Conservative group sues to block White House gun control recommendations

A conservative activist group is suing the White House’s gun violence task force in an effort to block a sweeping set of new restrictions on firearms to be unveiled Wednesday.

FreedomWatch, founded by attorney Larry Klayman, argues that the task force held illegal meetings with lobbyists and did not give proper public notice. The group filed a lawsuit in a Florida federal court, seeking to shut down the task force and block any of its proposals from implementation.

“President Obama and Vice President Biden have thumbed their nose at the law and instead been holding closed door meetings with special interest lobbyists on both sides of the issue,” Klayman charged in a written statement. “The American people, whose rights to gun ownership stem from colonial times and are enshrined in the U.S. Constitution, are being illegally shut out of the process.”

The White House did not respond to a request for comment on the lawsuit.

Obama, who created the task force following last month’s elementary school massacre in Newtown, Conn., is set to unveil his gun-control proposals shortly before noon.

The plan reflects the largest federal effort to reduce U.S. gun violence in almost two decades, and will include a combination of legislative proposals and measures that could be accomplished through executive orders.

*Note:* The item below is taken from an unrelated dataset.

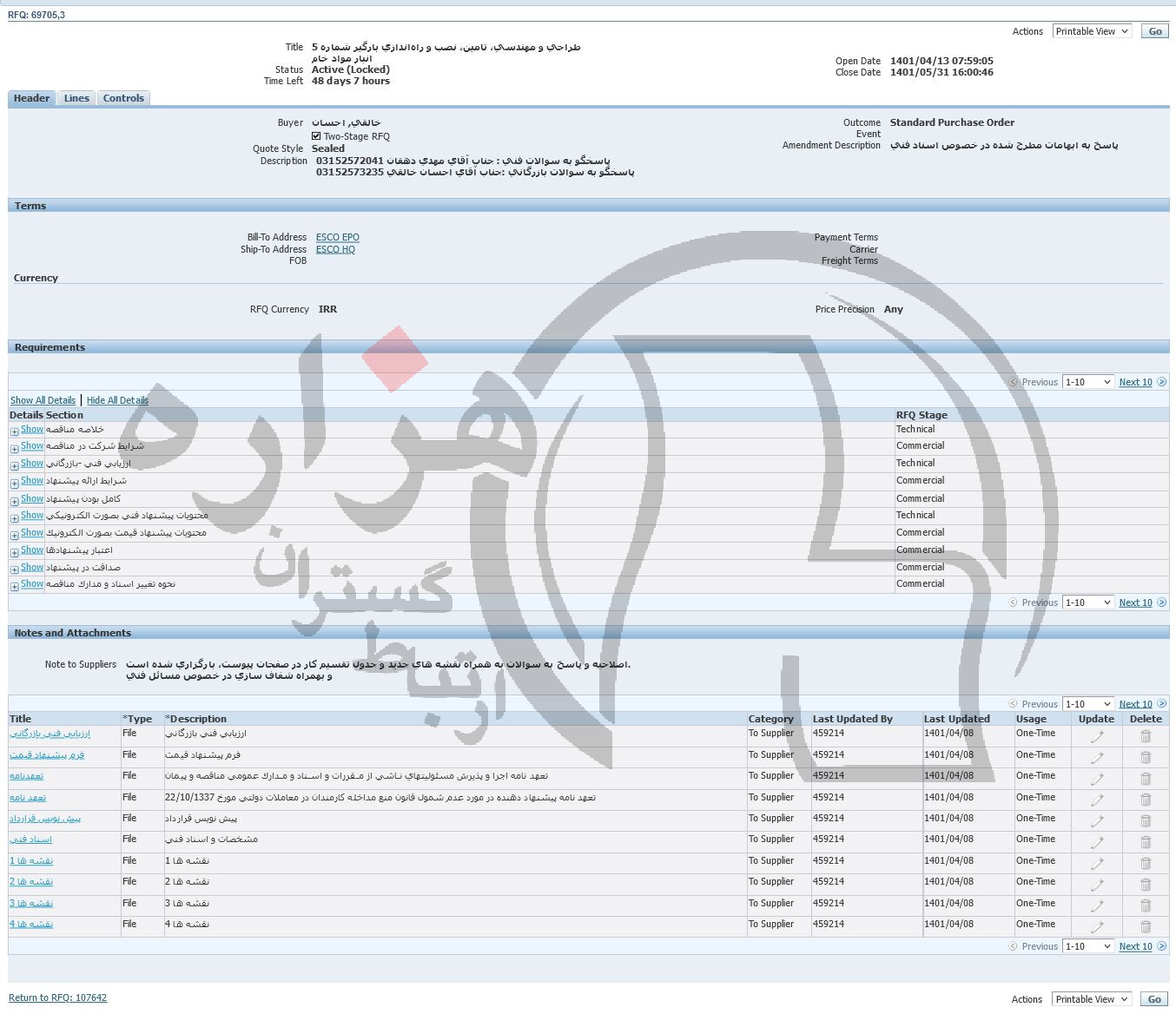Click the Next arrow icon above Requirements table

tap(1161, 382)
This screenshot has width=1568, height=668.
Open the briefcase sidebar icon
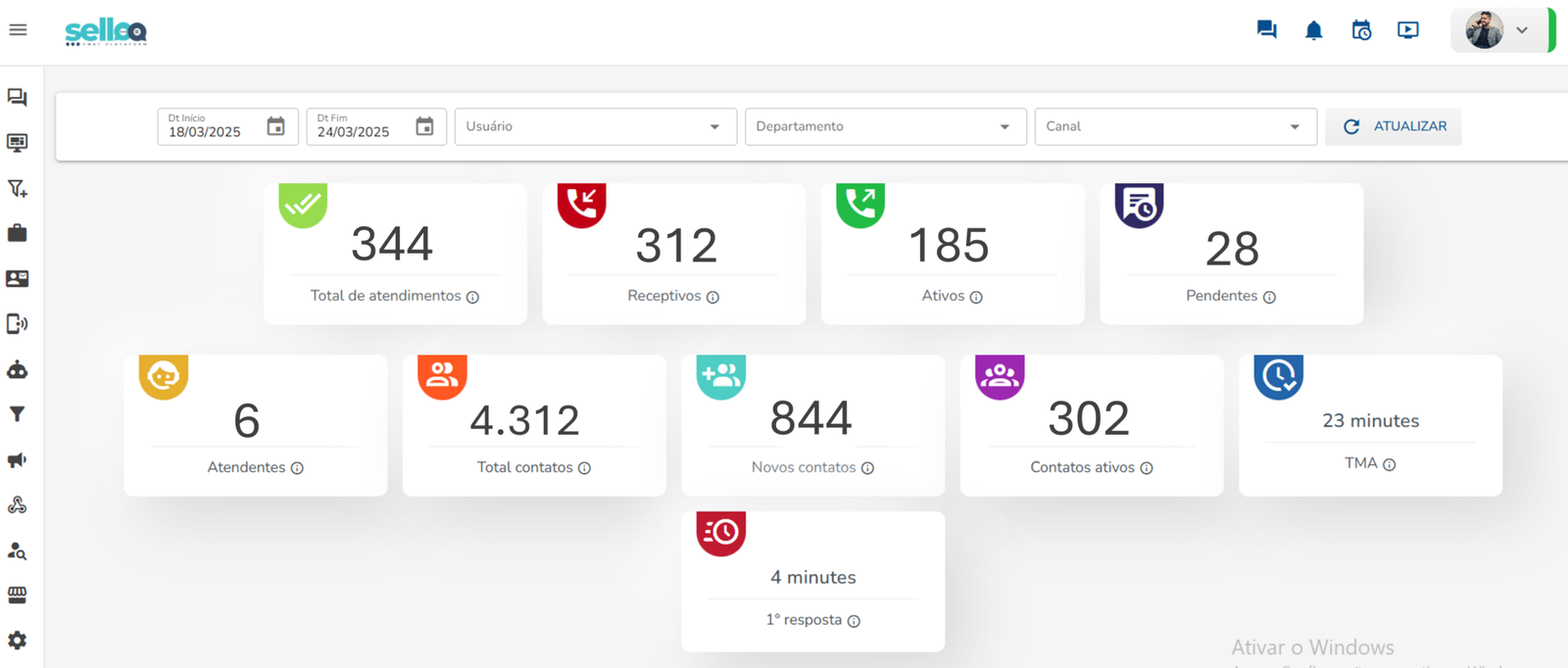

FreedomWatch contends that the task force violated the 1972 Federal Advisory Committee Act, which requires presidential task forces including non-federal government officials to meet in public and publish notice of meetings in the Federal Register 15 days ahead of time.

Klayman said the Gun Control Task Force violated that law in its “zeal to use this tragedy for political purposes and to try to ram quickly increased legislative gun control measures, if not gun confiscation and/or significant infringement through executive order, down the throats of the American people – in violation of Second Amendment rights.”

While the task force solicited input from the a wide array of private industry officials and advocacy groups, they were not named by the White House as formal members of the group.